PbO和Nb2O5共掺杂对CaCu3Ti4O12陶瓷介电性能的影响

Effect of PbO and Nb2O5 co-doping on dielectric properties of CaCu3Ti4O12 ceramics

采用固相反应法制备PbO和Nb2O5共掺杂的CaCu3Ti4O12(CCTO)陶瓷,研究了CCTO巨介电效应机理.通过XRD,SEM,介电频谱及阻抗谱等测试手段,分析纯CCTO陶瓷,PbO掺杂的CCTO陶瓷和PbO、Nb2O5共掺杂CCTO陶瓷的微观结构及介电性能,研究结果表明:掺杂PbO可以显著降低CCTO陶瓷的介电损耗,掺杂摩尔分数2%PbO的CCTO陶瓷的介电损耗从0.13下降到0.03,但其介电常数也显著下降;摩尔分数2%PbO和0.25%Nb2O5共掺杂的CCTO陶瓷,在0.1~1 kHz频率范围内相对介电常数高达4.6×10^4~5.5×10^4,而介电损耗只有0.09左右,且摩尔分数2%PbO和0.5%Nb2O5共掺杂的CCTO陶瓷的相对介电常数在4×10^4左右.因此,PbO和Nb2O5共掺杂可以在增加CCTO陶瓷介电常数的同时降低其介电损耗.结合阻抗谱分析表明,CCTO陶瓷的介电损耗在低频下由晶界电阻决定,在高频下主要受晶粒电容的影响,而介电常数的大小取决于晶粒尺寸和晶界极化,符合IBLC模型.

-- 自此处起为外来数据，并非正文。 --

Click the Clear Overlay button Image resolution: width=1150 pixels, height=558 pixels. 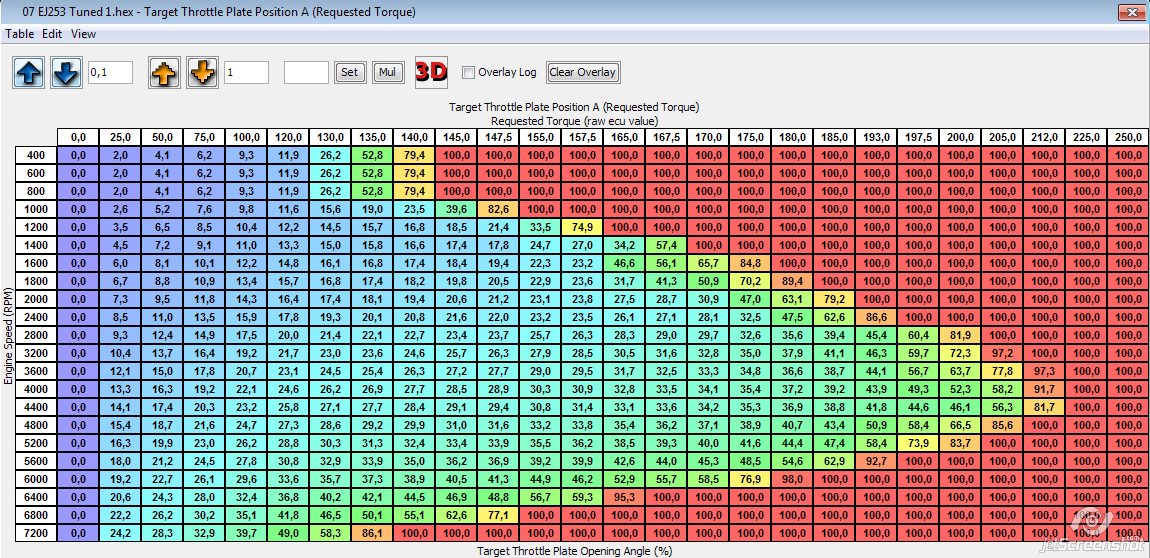tap(583, 72)
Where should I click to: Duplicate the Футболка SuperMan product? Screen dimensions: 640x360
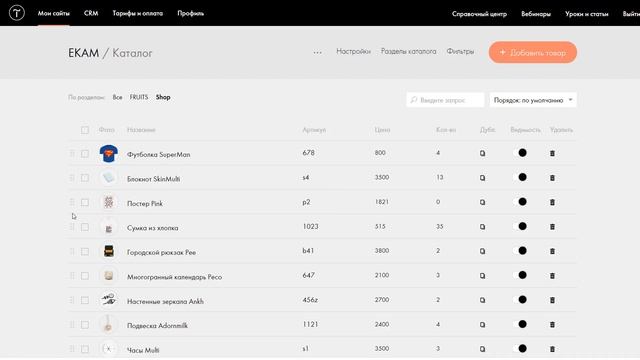pyautogui.click(x=482, y=153)
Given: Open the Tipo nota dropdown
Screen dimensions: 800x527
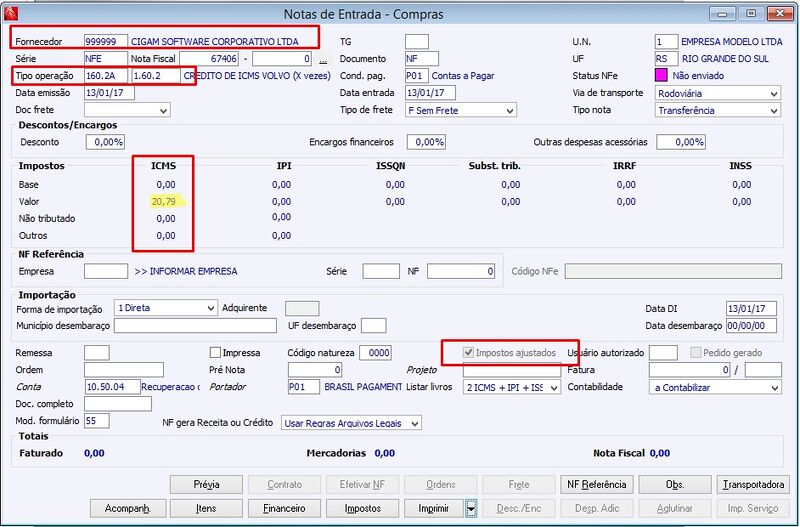Looking at the screenshot, I should click(718, 110).
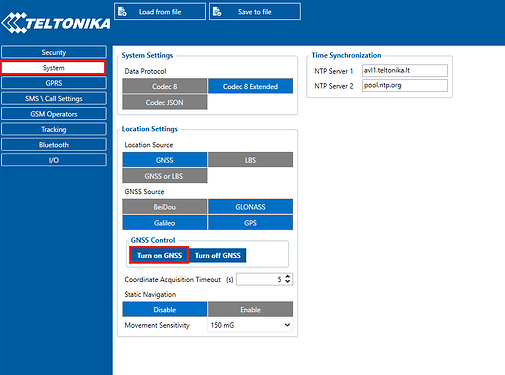Choose GNSS or LBS location source

click(165, 176)
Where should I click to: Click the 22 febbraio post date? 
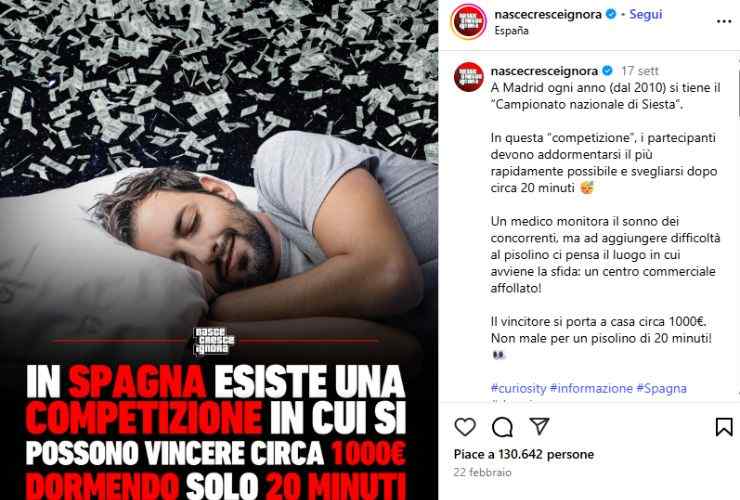tap(482, 472)
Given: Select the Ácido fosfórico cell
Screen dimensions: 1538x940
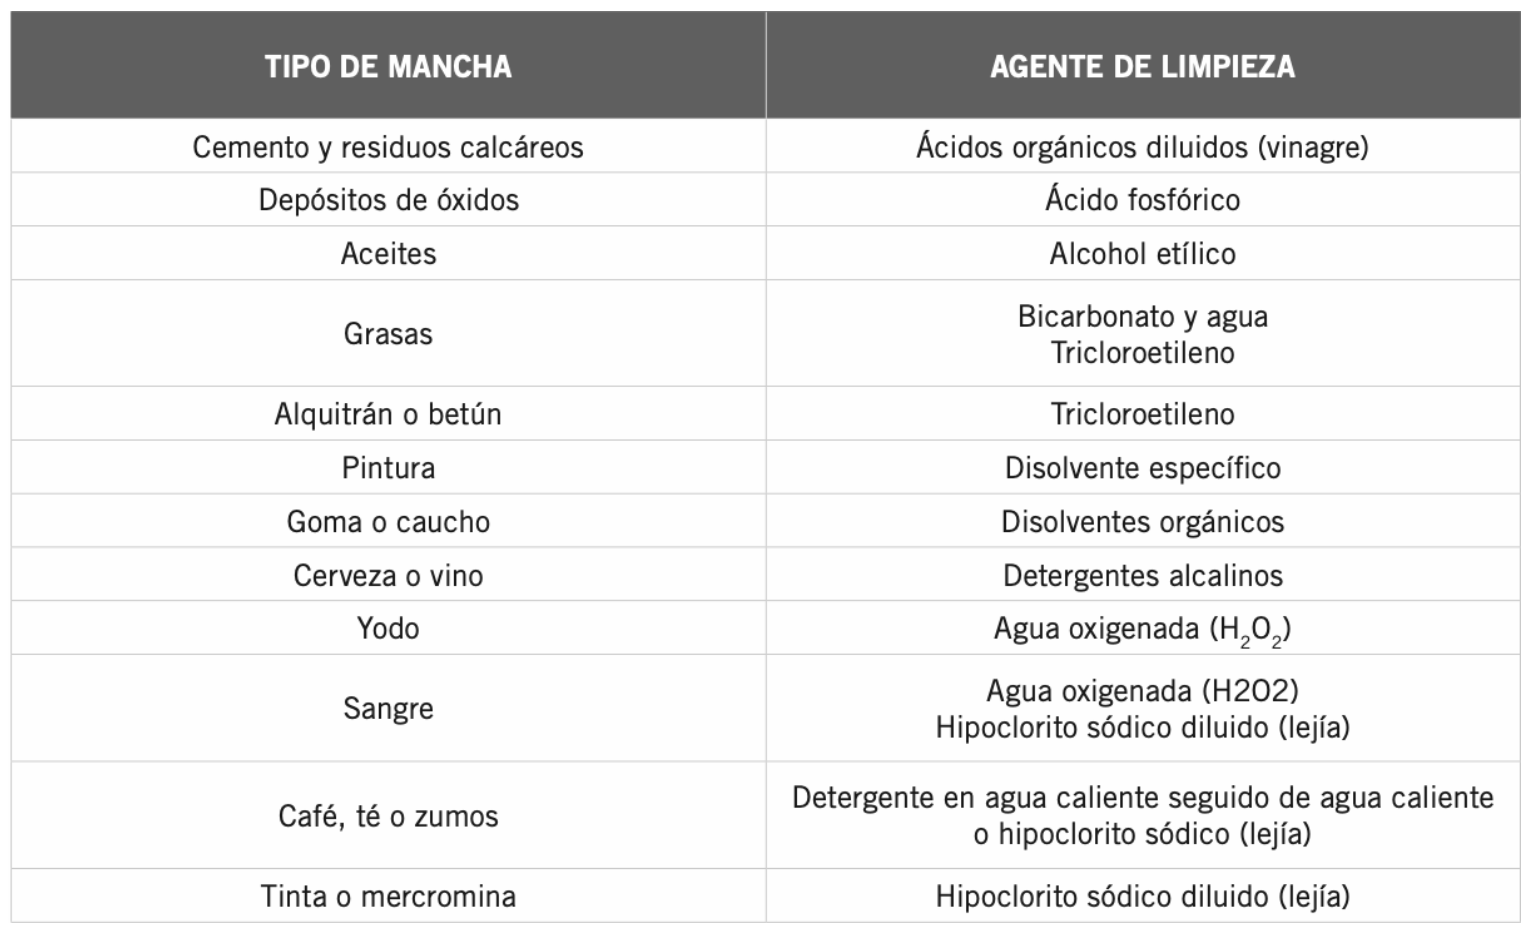Looking at the screenshot, I should click(x=1143, y=200).
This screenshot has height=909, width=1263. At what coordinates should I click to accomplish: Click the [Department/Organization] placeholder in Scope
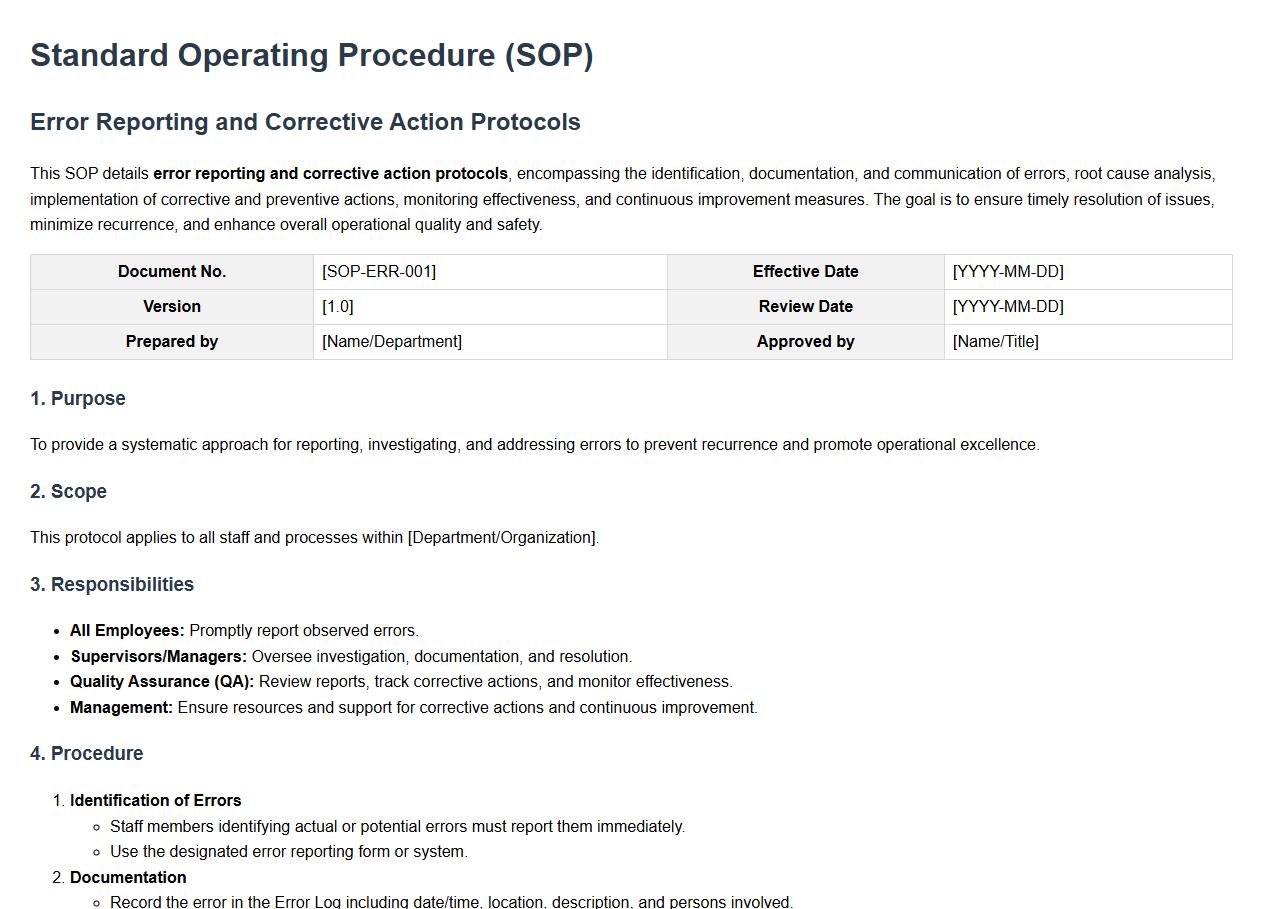502,538
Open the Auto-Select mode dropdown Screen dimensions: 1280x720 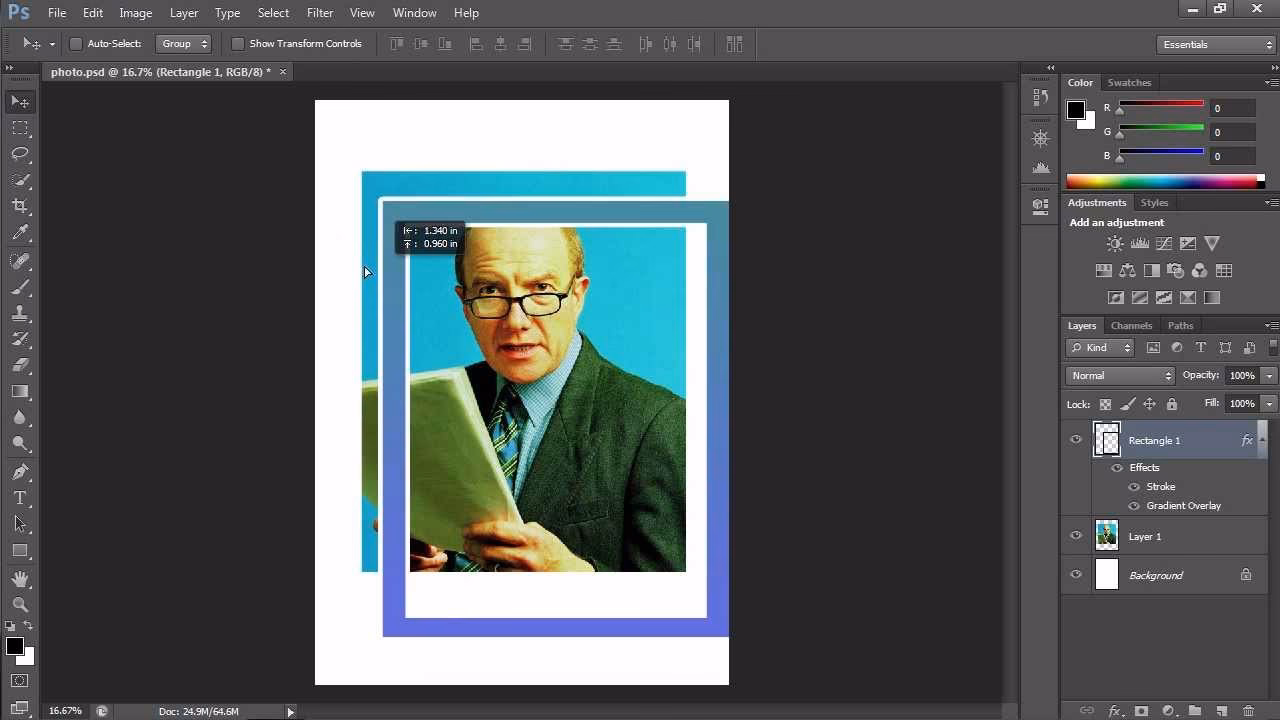point(184,43)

PbO and Nb2 O5 co-doped CCTO ceramics were prepared by solid state reaction.The mechanism of the giant dielectric effect of CCTO ceramics was studied.The microstructure and dielectric properties of pure CCTO ceramics,PbO doped CCTO ceramics and PbO,Nb2 O5 co-doped CCTO ceramics were analyzed by means of XRD,SEM,dielectric spectrum and impedance spectroscopy.The results show that PbO doping could significantly reduce the dielectric loss of CCTO ceramics.The dielectric loss of CCTO ceramic doped with 2%mole fraction of PbO decreases from 0.13 to 0.03,but its dielectric constant also decreases significantly;2%mole fraction of PbO and 0.25%mole fraction of Nb2 O5 co-doped CCTO ceramic has a high relative dielectric constant of 4.6×10^4-5.5×10^4 in the frequency range of 0.1-1 kHz,and the dielectric loss is only about 0.09.The dielectric constant of 2%mole fraction of PbO and 0.5%mole fraction of Nb2O5 co-doped CCTO ceramic is about 4×10^4.Therefore,the co-doping of PbO and Nb2O5 could reduce the dielectric loss of the CCTO ceramics as well as increase the dielectric constant of them.Combined with the results of impedance spectroscopy,it can be concluded that the dielectric loss of CCTO ceramics is determined by the grain boundary resistance at low frequencies while mainly affected by the grain capacitance at high frequencies.The dielectric constant depends on the grain size and grain boundary polarization of the ceramic,which is consistent with the IBLC model.